## Listed entries
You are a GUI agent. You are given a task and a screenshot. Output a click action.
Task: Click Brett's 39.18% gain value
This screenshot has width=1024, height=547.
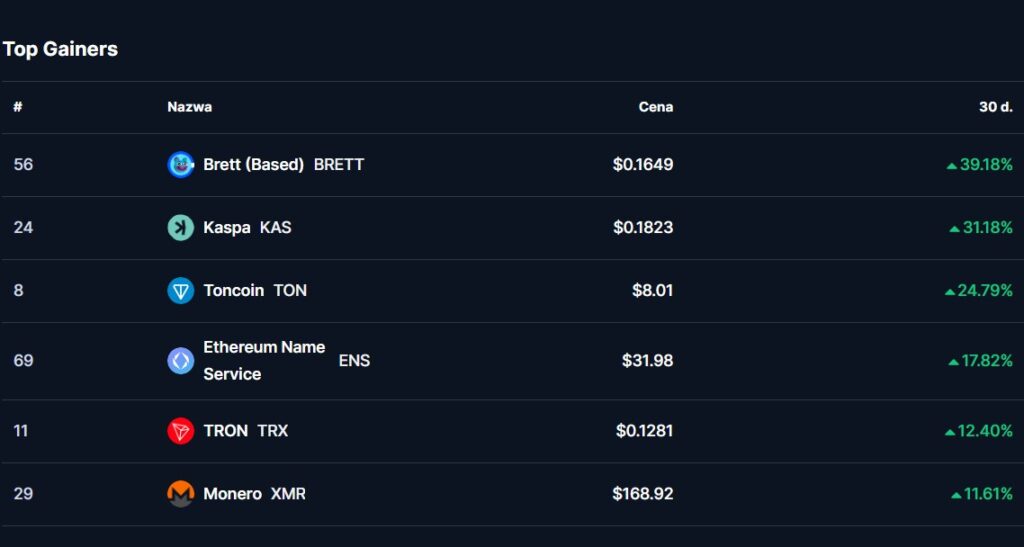coord(986,164)
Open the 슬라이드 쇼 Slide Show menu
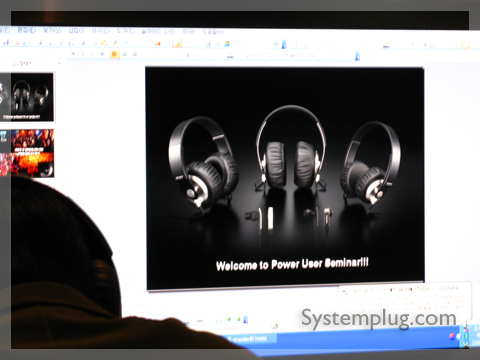This screenshot has width=480, height=360. pos(158,31)
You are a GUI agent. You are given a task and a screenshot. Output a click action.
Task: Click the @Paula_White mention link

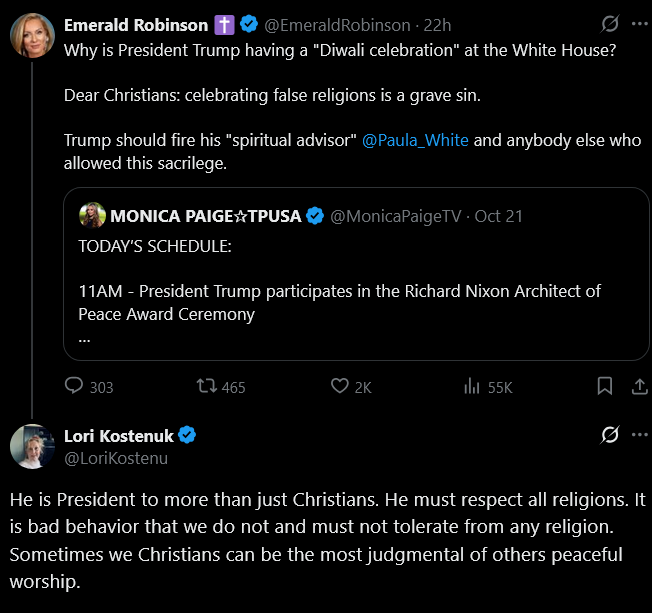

## What you are asked to do
Return the listing exactly as it appears, excluding any image.

## Response for this exercise
You are a GUI agent. You are given a task and a screenshot. Output a click action.
Task: Click Brett's 39.18% gain value
This screenshot has width=1024, height=547.
coord(986,164)
Open the 슬라이드 쇼 Slide Show menu
This screenshot has width=480, height=360. pos(158,31)
You are a GUI agent. You are given a task and a screenshot. Output a click action.
Task: Click the @Paula_White mention link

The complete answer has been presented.